Eleventh Circuit Decision in Lawhorn Case Affirms Need for Effective Counsel at Penalty Phase

03.20.08

On March 11, 2008, the Eleventh Circuit Court of Appeals affirmed the district court’s judgment granting Alabama death row prisoner James Charles Lawhorn a new sentencing trial because his trial lawyer was ineffective.

Mr. Lawhorn’s lawyer waived penalty phase closing argument and objected to the prosecutor making any further closing statement. The prosecutor asserted his right to make a closing argument even if the defense did not make one. The trial judge agreed with the prosecutor and permitted him to make a rebuttal argument, during which he identified Mr. Lawhorn as the victim’s “executioner” during “a lying-in-wait ambush” which was “as cold and calculated and as merciless . . . as you can get.” The jury recommended that Mr. Lawhorn be sentenced to death.

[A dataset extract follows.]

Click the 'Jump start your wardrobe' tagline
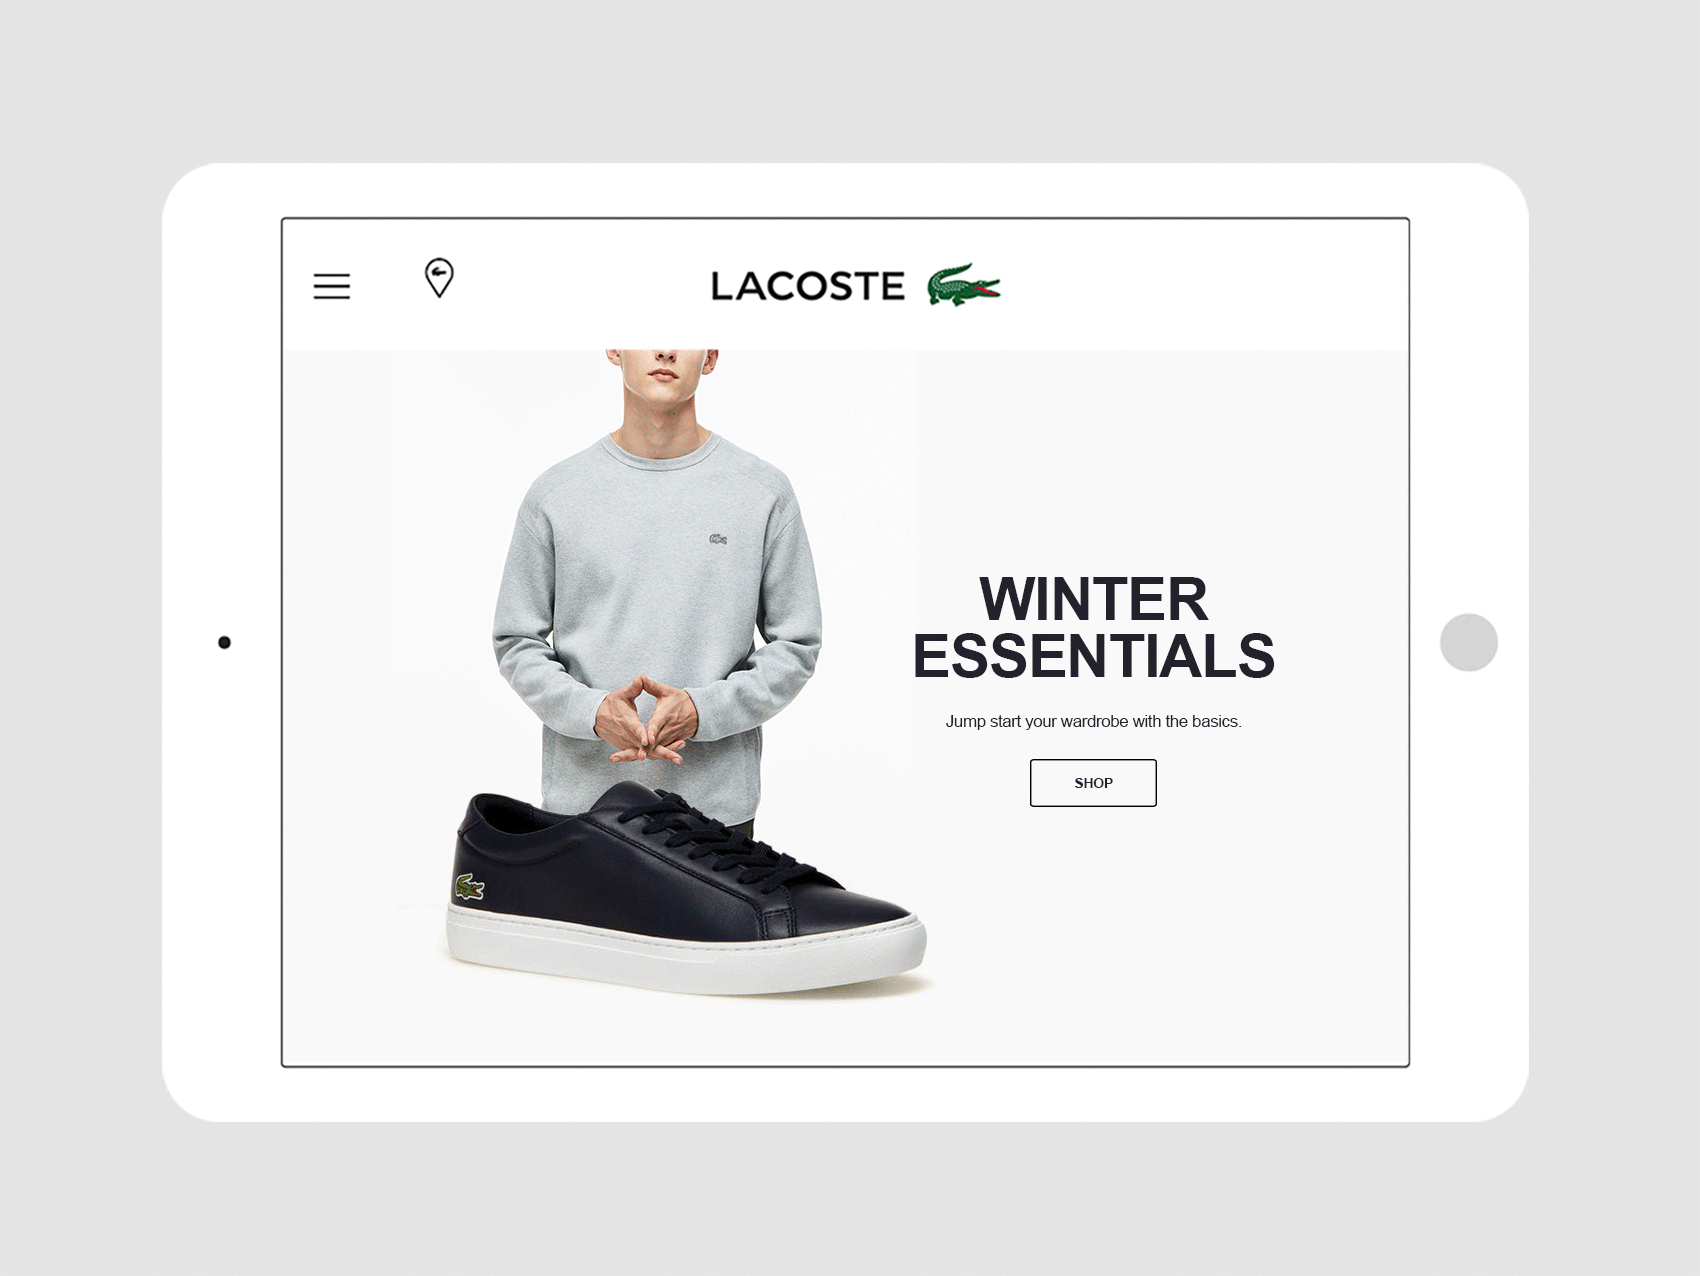 click(1093, 721)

In state postconviction proceedings, trial counsel testified that he made a strategic decision to waive closing argument because he wanted to prevent the prosecutor from making one. The postconviction trial judge found that counsel had presented caselaw to the trial court supporting his position and had made a reasonable strategic decision. The state appellate court agreed, adding that a defense closing “would have had little impact.”

The Eleventh Circuit disagreed, holding that counsel’s decision to waive closing argument was not made after a thorough investigation of the law but was based on a “gross misunderstanding of a clear rule of Alabama criminal procedure.” (Alabama law provides that, if a defense attorney waives closing argument, the trial judge may permit the prosecutor to make a closing argument.) The court held that defense counsel is obligated to understand “the legal procedures and the legal significance of tactical decisions within those proceedings.”

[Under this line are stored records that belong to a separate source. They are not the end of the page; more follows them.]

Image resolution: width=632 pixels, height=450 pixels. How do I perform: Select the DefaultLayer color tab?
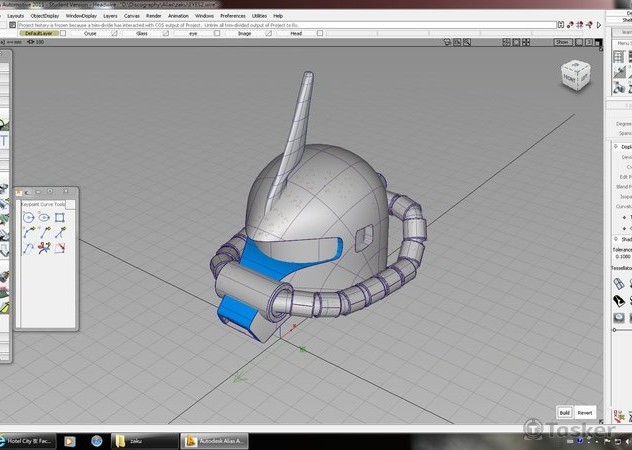(x=38, y=33)
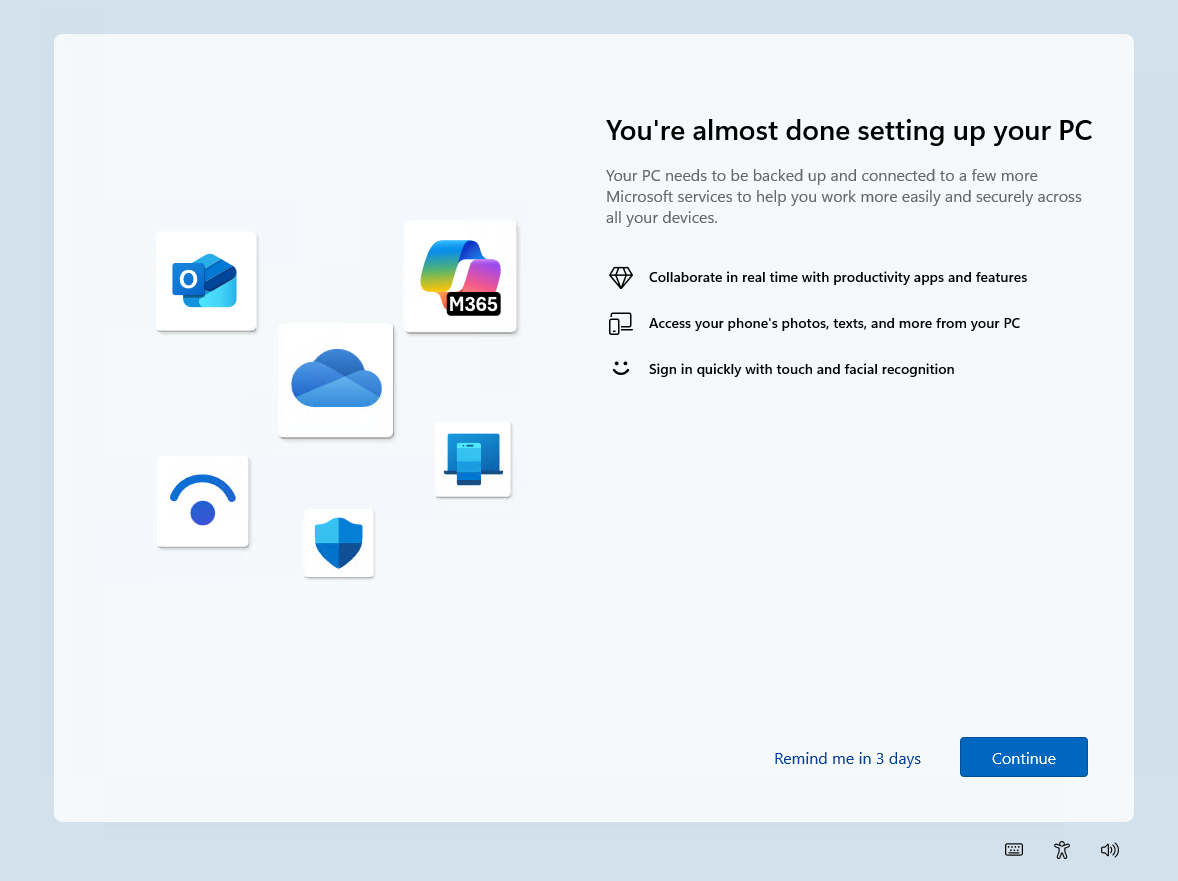Click the phone and PC devices icon
The height and width of the screenshot is (881, 1178).
pos(621,323)
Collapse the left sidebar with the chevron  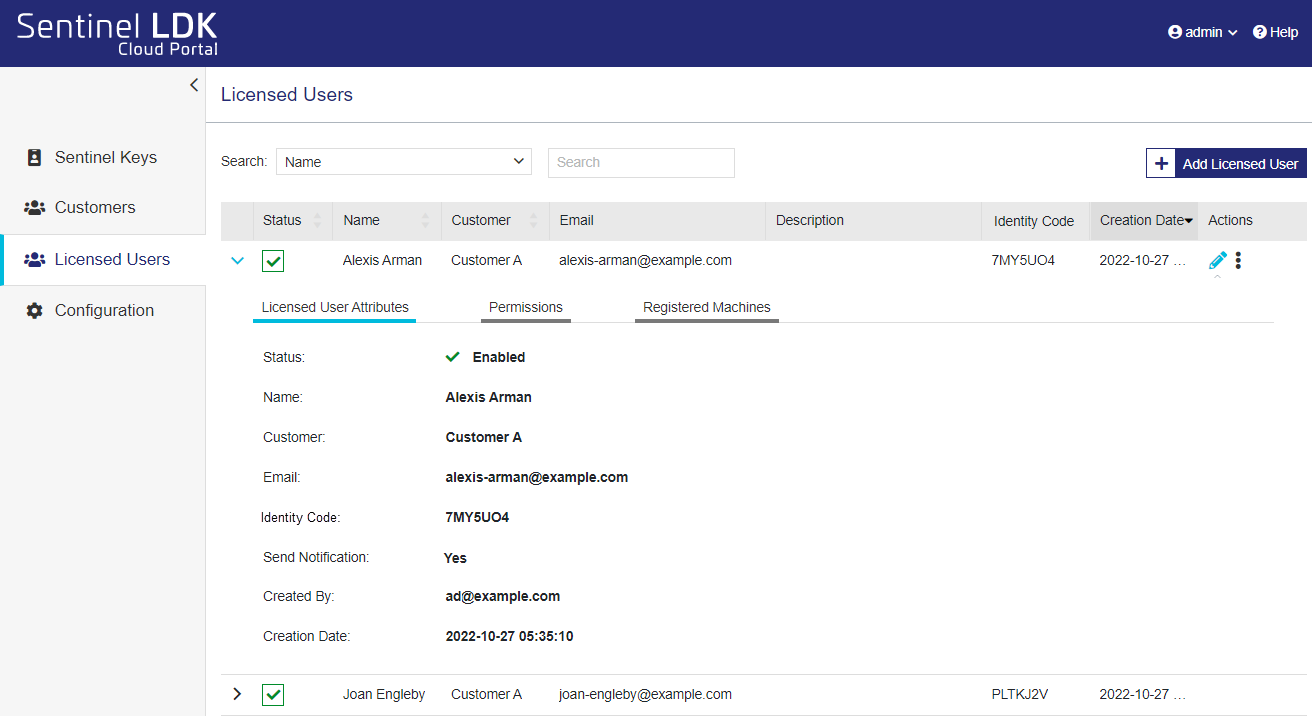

The Eleventh Circuit also rejected the state court’s view that a defense closing argument is unimportant: “Because one of the most important functions of the capital sentencing process is the opportunity to humanize the defendant, the importance of the defense’s closing argument cannot, therefore, be overstated.” Closing argument is counsel’s one “last clear chance” to marshal all of the mitigating evidence before the jury and explain or minimize the prosecution’s evidence.

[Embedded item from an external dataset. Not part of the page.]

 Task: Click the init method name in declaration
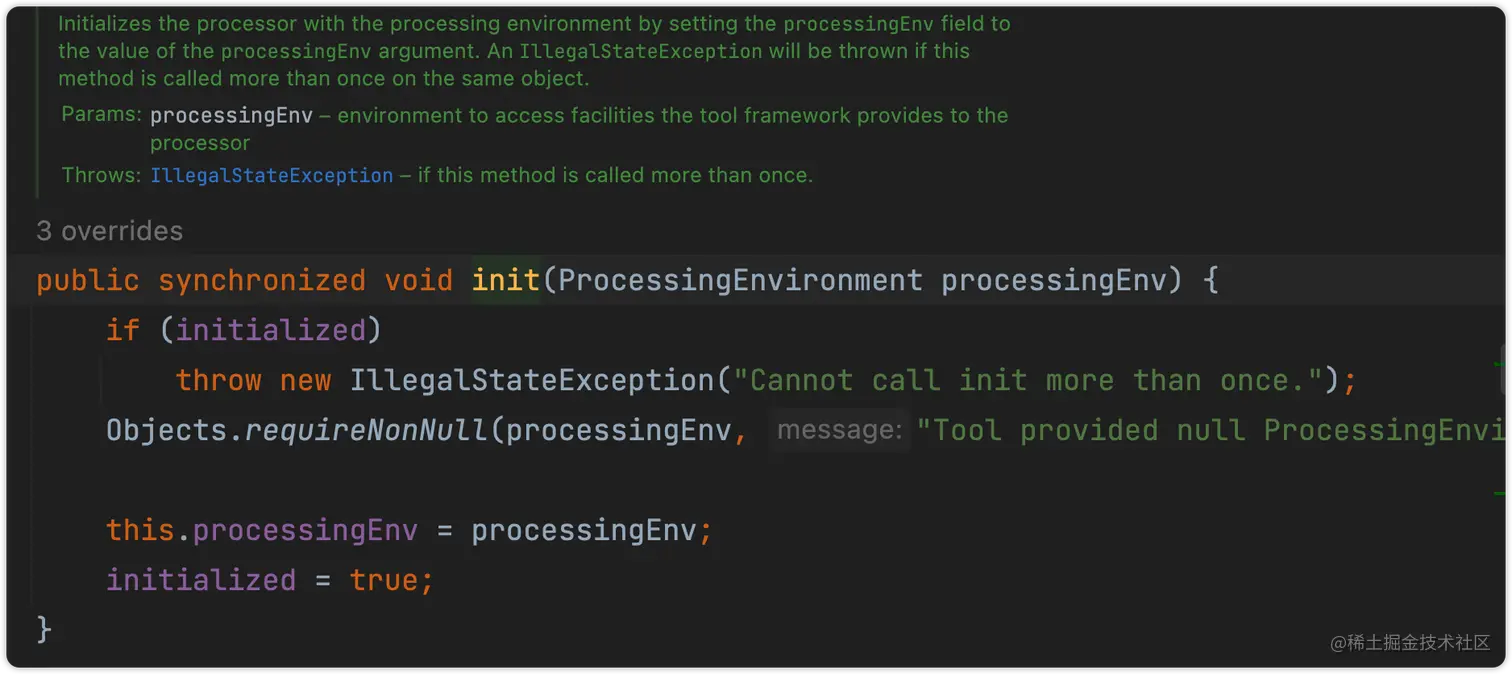coord(506,280)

Counsel’s failure prejudiced Mr. Lawhorn because a closing statement could have refreshed the jury’s memory of the evidence of substantial domination presented during the guilt phase and could have made arguments about the mitigation of Mr. Lawhorn’s age at the time of the offense and his troubled family background. Because one juror voted for life even without a closing argument, defense counsel “needed only to convince two other jurors to alter the outcome of the proceedings.”

The decision reaffirms the requirement that lawyers must be effective and that verdicts are not reliable without adequate assistance of counsel, and underscores not only trial counsel’s obligation to research and know the law in preparation for trial, but also the critical importance of using closing argument to humanize and advocate for a client’s life at the penalty phase.